Um “piramideiro” de carreira, que se apresenta como uma espécie de influenciador digital, vem divulgando um “novo projeto”, lançado no último dia 4. Garante 100% de lucro em 15 dias corridos. O negócio também oferece um plano de carreira com base na quantidade de indicações e atração de investidores. Um link é publicado para acesso ao esquema, que vem recebendo cada vez mais adeptos.
Em outro grupo, uma mulher pergunta: “Gente, qual a melhor empresa do momento? Tão pagando direto?” E recebe várias sugestões com links de falcatruas para se cadastrar. “Ainda essa semana eu e minha esposa estaremos fazendo parte em nome de Jesus”, comenta um homem sobre outra pirâmide. Uma entusiasmada seguidora emenda: “Estou muito confiante nessa empresa, que o nosso Deus possa abençoar esse diretor”.
Não há indícios de envolvimento dos réus
Apesar de reunir remanescentes da “família Unick”, as recentes pirâmides não têm indícios de participação de diretores e gestores da empresa de Novo Hamburgo fechada em outubro de 2019 pela Operação Lamanai da Polícia Federal. O processo criminal, que corre na 7ª Vara Federal de Porto Alegre, tem 15 réus. Dez chegaram a ser presos na época.

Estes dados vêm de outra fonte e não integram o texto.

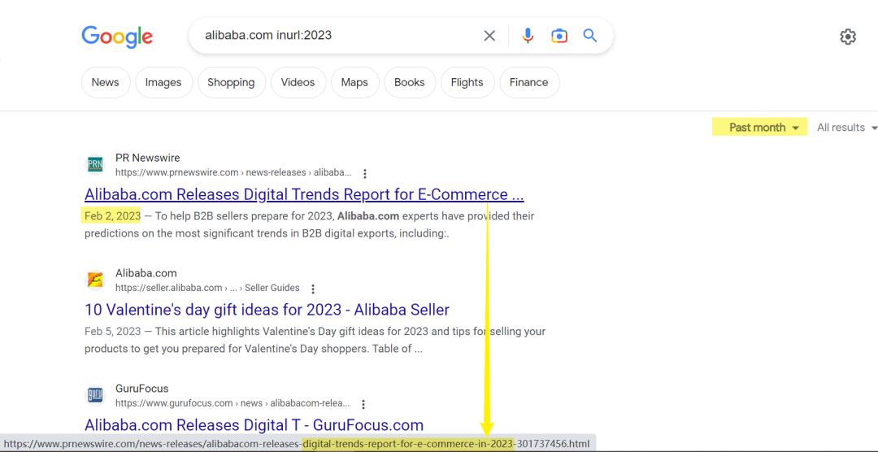Screen dimensions: 878x452
Task: Select the Shopping filter
Action: (x=231, y=82)
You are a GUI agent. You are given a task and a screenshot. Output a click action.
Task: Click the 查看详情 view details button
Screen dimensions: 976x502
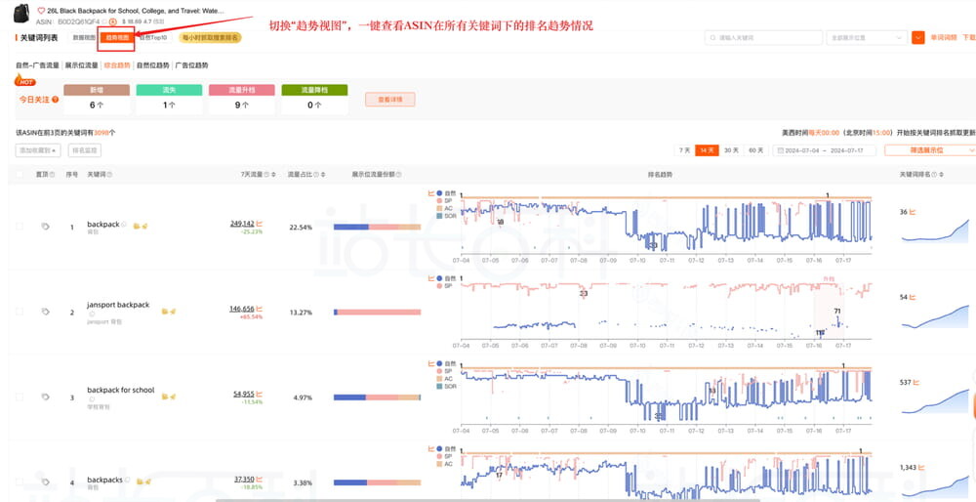tap(389, 100)
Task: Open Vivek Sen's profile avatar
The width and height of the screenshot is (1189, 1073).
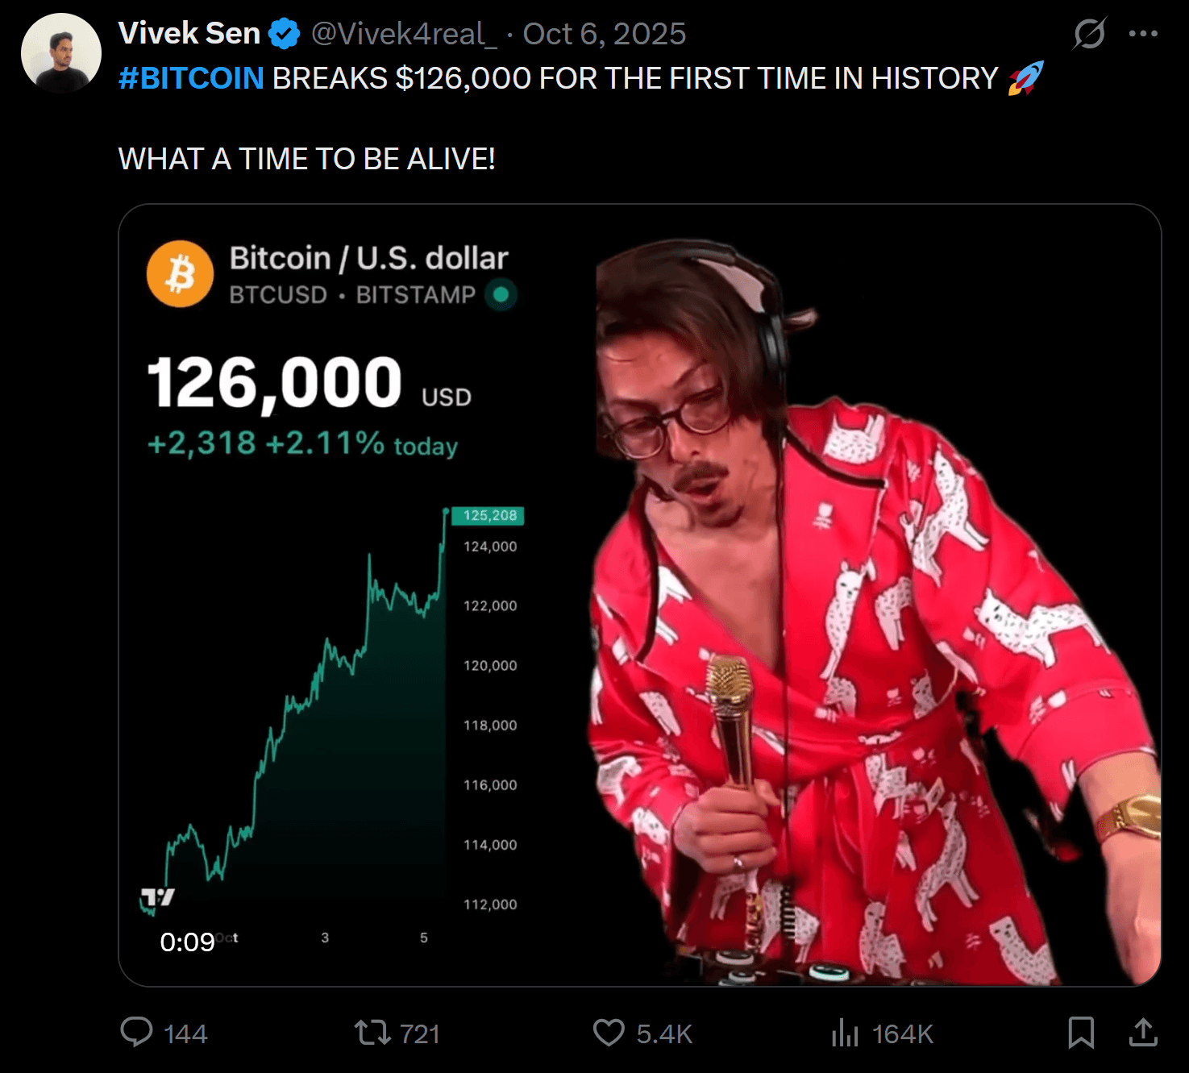Action: point(61,53)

“Dá pra ganhar ‘uns pila’ até ela quebrá”
Empresa que vinha sendo divulgada em larga escala nas redes sociais, a Bonetto Investimentos entrou em colapso no mês passado. Em propagandas que envolviam transmissões ao vivo, ela se vendia como empreendimento sediado em São Paulo, mas o CNPJ é de Porto Alegre.
O site ReclameAqui contabilizava, até esta quinta-feira (20), 891 denúncias contra o negócio. Nenhuma foi respondida. “Coloquei dinheiro e o aplicativo da Boneto não abre quero meu dinheiro de volta tenho filhos pra criar e fiz esse investimento pensando neles”, postou um morador de Boa Nova, na Bahia, na semana passada.

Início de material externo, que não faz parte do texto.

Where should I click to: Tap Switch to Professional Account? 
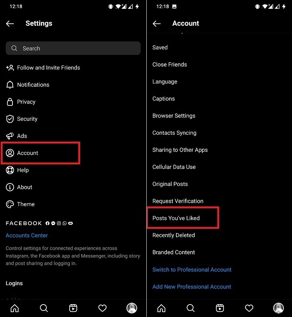(192, 270)
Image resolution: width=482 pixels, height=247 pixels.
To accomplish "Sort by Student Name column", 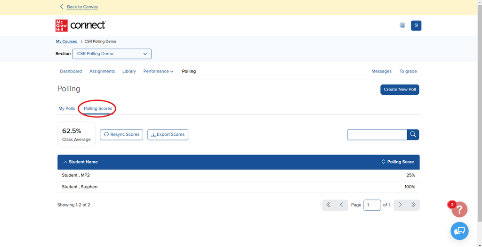I will tap(80, 162).
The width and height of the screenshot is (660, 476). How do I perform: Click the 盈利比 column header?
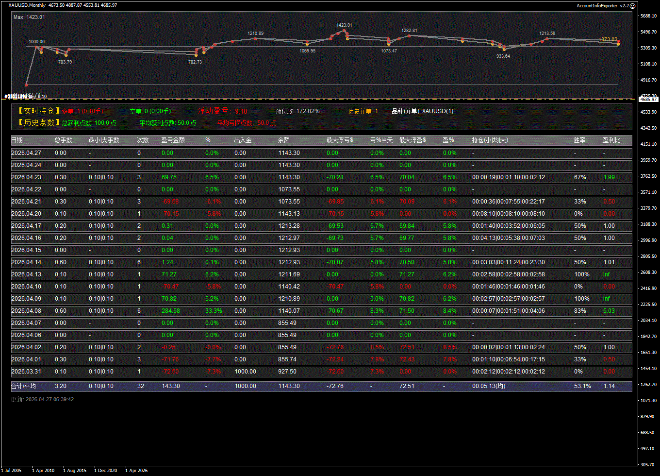[x=611, y=140]
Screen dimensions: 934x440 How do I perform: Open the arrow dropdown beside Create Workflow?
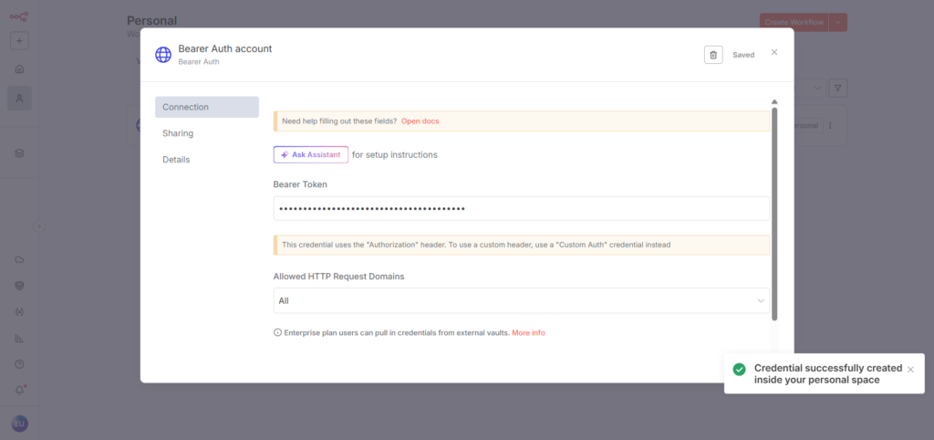[838, 21]
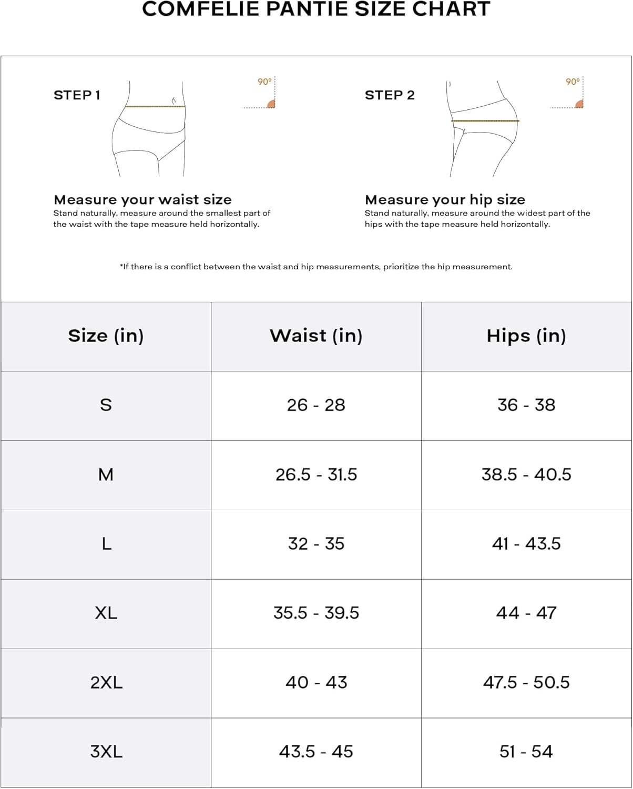Click the 3XL hips cell 51 - 54
The image size is (633, 789).
(526, 753)
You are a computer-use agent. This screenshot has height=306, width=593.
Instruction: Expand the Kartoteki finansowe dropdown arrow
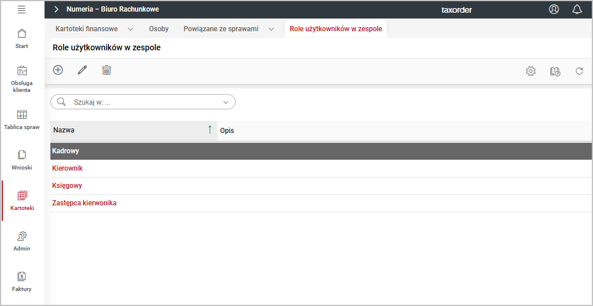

Um morador do oeste de Santa Catarina, órfão da Unick e ativo divulgador de pirâmides nas redes sociais, mostrava-se empolgado com a Bonetto em textos e áudios. “Piramidinha nervosa”, conforme definia até o mês passado. A reportagem entrou em contato com a empresa, mas ninguém respondeu.
Propaganda em áudios
“Agora é o começo, é que nem a Unick. Tem que sentá a lenha agora, dobra todo mês. Vai até o 12º nível. É muito show. Tem que pinha os pila ali, e retirá o seu, reinveste e vai trabalhando com o dinheiro. Dá pra ganhá um pouco, só que não dá pra loqueá. Dá pra ganhar uns pila até ela quebrá.”

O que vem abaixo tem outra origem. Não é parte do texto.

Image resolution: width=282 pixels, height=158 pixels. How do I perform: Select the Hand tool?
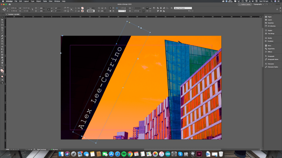(x=2, y=63)
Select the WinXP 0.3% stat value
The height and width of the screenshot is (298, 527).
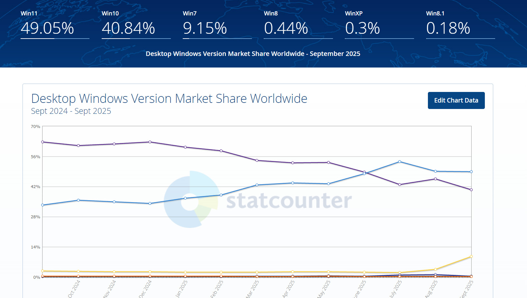[363, 28]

“Ô, galera, beleza? Tá bagual o negócio, empresa dois mês só… vou mandar um vídeo da Bonetto. Você pode entrá, se casdastrá e cadastrá outras pessoas. Pra fazê o saque não precisa ativá o pacote. Por isso que o negócio tá bombando. Não vôi falá ‘venda a casa e bota ali’, mas acho que é oportunidade pra gente ganhá uns pila. Desde a Unick tô esperando uma empresa pra estourá pra gente ganhar uns pila e acho que agora chegô a vez. Tô sentando a lenha aqui. Tá chovendo cadastro.”
Fique atento
Os piramideiros lançam negócios de aparência lícita, geralmente fachadas na área de investimentos, para atrair vítimas. Prometem rendimentos fantasiosos e comissões a quem conquistar clientes. A entrada de novos membros é o que sustenta o esquema, pois vão remunerando quem está no topo da pirâmide.
No início há distribuição de ganhos, mas fatalmente a estrutura chegará ao ponto em que não haverá adesões suficientes para pagar quem está acima e o negócio começa a ruir. É uma fraude financeira em que os golpistas ganham fortunas e a grande maioria dos clientes perde.
Assim como a Unick, as pirâmides sucessoras não têm registro na Comissão de Valores Mobiliários (CVM), autarquia do governo federal que regula o mercado de capitais. Além de irregulares, incorrem em crimes contra o sistema financeiro nacional, estelionato, associação criminosa e lavagem de dinheiro.